Dataset entries:

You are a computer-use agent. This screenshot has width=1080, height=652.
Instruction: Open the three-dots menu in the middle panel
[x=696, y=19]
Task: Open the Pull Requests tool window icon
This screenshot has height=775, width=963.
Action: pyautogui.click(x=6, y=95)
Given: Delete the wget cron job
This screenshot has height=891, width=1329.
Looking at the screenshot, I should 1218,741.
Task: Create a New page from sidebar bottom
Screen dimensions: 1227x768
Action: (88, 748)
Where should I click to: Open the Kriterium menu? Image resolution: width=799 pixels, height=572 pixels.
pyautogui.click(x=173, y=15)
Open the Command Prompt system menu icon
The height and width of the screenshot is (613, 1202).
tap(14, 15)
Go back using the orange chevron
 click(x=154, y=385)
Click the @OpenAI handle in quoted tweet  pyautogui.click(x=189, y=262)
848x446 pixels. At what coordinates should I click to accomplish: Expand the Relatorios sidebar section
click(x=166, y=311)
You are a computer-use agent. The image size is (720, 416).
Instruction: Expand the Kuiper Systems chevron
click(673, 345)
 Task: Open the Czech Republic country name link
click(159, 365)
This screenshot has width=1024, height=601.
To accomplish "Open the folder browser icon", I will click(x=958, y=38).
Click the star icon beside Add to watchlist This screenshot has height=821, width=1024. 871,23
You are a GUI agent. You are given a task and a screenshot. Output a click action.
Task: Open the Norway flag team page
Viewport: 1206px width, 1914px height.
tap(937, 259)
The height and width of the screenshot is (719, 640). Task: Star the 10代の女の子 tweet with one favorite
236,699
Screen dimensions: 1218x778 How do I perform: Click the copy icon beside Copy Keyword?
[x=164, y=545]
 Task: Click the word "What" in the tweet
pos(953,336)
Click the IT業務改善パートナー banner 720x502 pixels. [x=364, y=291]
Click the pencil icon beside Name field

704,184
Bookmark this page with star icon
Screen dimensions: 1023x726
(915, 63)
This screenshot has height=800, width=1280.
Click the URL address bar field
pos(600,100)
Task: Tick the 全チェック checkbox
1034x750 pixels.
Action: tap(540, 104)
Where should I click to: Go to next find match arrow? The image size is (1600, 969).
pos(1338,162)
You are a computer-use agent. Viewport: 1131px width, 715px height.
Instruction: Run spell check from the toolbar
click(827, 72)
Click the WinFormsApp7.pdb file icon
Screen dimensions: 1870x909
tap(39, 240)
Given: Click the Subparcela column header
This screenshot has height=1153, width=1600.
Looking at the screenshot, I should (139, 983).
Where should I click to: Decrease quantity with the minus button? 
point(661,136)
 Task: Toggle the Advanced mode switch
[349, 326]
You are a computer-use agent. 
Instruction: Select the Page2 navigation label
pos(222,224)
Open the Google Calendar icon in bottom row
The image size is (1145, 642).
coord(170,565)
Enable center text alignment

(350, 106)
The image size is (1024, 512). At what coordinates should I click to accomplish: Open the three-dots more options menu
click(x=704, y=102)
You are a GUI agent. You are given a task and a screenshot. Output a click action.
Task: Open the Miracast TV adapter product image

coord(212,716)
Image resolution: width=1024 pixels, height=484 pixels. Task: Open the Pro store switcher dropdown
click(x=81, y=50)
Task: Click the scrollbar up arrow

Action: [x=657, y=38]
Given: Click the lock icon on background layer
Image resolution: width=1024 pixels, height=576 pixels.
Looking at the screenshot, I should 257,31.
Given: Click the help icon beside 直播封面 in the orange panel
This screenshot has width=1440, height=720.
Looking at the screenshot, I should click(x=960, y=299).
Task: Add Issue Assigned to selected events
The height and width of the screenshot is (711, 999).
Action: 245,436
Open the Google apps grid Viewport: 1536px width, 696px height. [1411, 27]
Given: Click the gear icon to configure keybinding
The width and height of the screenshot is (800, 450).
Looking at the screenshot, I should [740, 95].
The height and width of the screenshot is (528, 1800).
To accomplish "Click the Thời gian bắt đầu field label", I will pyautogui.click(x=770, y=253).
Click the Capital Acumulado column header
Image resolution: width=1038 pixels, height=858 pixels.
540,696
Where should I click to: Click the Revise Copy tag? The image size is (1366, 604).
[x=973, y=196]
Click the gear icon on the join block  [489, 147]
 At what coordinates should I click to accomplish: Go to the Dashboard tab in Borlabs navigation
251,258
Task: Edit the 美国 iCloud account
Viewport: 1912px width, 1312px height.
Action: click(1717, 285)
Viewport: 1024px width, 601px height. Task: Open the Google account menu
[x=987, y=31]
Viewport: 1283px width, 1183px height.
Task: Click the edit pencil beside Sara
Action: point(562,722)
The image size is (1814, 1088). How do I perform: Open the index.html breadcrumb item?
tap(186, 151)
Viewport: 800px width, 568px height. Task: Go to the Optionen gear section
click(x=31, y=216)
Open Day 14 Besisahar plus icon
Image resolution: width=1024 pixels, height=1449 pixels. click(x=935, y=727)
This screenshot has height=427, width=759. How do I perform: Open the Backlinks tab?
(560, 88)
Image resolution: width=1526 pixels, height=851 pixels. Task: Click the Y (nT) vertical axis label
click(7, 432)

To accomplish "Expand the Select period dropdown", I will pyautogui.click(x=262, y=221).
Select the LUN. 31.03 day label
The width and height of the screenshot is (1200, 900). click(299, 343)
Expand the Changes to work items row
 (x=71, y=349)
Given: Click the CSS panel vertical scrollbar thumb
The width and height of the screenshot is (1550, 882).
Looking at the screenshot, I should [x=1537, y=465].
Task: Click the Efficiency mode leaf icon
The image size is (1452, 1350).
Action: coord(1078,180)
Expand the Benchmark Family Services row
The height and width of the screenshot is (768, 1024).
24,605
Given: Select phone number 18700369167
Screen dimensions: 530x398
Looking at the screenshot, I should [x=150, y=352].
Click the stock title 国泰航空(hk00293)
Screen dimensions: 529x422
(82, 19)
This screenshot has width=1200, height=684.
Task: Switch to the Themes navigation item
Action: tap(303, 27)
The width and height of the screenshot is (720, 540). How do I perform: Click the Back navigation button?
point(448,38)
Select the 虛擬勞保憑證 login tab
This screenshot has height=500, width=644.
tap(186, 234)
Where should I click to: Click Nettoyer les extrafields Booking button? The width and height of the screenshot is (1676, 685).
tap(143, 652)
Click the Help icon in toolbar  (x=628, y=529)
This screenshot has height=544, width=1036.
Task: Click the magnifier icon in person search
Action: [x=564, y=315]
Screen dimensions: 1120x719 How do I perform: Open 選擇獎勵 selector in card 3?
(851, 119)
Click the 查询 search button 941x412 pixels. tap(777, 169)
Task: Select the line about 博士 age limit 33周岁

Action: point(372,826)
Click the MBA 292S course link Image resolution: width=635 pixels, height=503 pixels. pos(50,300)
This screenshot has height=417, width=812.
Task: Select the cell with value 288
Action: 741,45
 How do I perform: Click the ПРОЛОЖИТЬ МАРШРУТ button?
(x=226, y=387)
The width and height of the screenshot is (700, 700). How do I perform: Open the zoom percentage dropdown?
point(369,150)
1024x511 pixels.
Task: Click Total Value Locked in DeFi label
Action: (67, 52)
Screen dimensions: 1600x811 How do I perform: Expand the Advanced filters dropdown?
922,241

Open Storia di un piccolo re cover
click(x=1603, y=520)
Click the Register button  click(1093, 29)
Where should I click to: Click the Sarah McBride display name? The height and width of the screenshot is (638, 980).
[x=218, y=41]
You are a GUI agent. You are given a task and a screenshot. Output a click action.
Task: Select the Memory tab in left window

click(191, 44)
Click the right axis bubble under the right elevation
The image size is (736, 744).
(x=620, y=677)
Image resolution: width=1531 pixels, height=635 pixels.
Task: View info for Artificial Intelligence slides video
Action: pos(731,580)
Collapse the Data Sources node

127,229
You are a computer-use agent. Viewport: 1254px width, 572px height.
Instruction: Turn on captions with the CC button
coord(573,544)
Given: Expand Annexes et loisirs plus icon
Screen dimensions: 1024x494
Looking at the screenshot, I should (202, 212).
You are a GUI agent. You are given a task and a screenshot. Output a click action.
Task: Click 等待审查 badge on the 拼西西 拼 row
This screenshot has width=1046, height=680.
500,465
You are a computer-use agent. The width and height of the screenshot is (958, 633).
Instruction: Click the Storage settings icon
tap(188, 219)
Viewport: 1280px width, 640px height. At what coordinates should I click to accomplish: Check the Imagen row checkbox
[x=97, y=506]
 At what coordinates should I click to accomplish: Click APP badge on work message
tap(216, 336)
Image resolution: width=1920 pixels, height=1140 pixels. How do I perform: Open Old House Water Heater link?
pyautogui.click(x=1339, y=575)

What you need to do: Within the data above, the lines from the one with "Given: Click the gear" to the one with "Task: Click the Efficiency mode leaf icon" must be repeated exactly; no other line belongs in the answer.

Response to the exercise:
Given: Click the gear icon to configure keybinding
The width and height of the screenshot is (800, 450).
Looking at the screenshot, I should [740, 95].
The height and width of the screenshot is (528, 1800).
To accomplish "Click the Thời gian bắt đầu field label", I will pyautogui.click(x=770, y=253).
Click the Capital Acumulado column header
Image resolution: width=1038 pixels, height=858 pixels.
540,696
Where should I click to: Click the Revise Copy tag? The image size is (1366, 604).
[x=973, y=196]
Click the gear icon on the join block  [489, 147]
 At what coordinates should I click to accomplish: Go to the Dashboard tab in Borlabs navigation
251,258
Task: Edit the 美国 iCloud account
Viewport: 1912px width, 1312px height.
Action: click(1717, 285)
Viewport: 1024px width, 601px height. Task: Open the Google account menu
[x=987, y=31]
Viewport: 1283px width, 1183px height.
Task: Click the edit pencil beside Sara
Action: point(562,722)
The image size is (1814, 1088). How do I perform: Open the index.html breadcrumb item?
tap(186, 151)
Viewport: 800px width, 568px height. Task: Go to the Optionen gear section
click(x=31, y=216)
Open Day 14 Besisahar plus icon
Image resolution: width=1024 pixels, height=1449 pixels. click(x=935, y=727)
This screenshot has height=427, width=759. How do I perform: Open the Backlinks tab?
(560, 88)
Image resolution: width=1526 pixels, height=851 pixels. Task: Click the Y (nT) vertical axis label
click(7, 432)

To accomplish "Expand the Select period dropdown", I will pyautogui.click(x=262, y=221).
Select the LUN. 31.03 day label
The width and height of the screenshot is (1200, 900). click(299, 343)
Expand the Changes to work items row
 (x=71, y=349)
Given: Click the CSS panel vertical scrollbar thumb
The width and height of the screenshot is (1550, 882).
Looking at the screenshot, I should [x=1537, y=465].
Task: Click the Efficiency mode leaf icon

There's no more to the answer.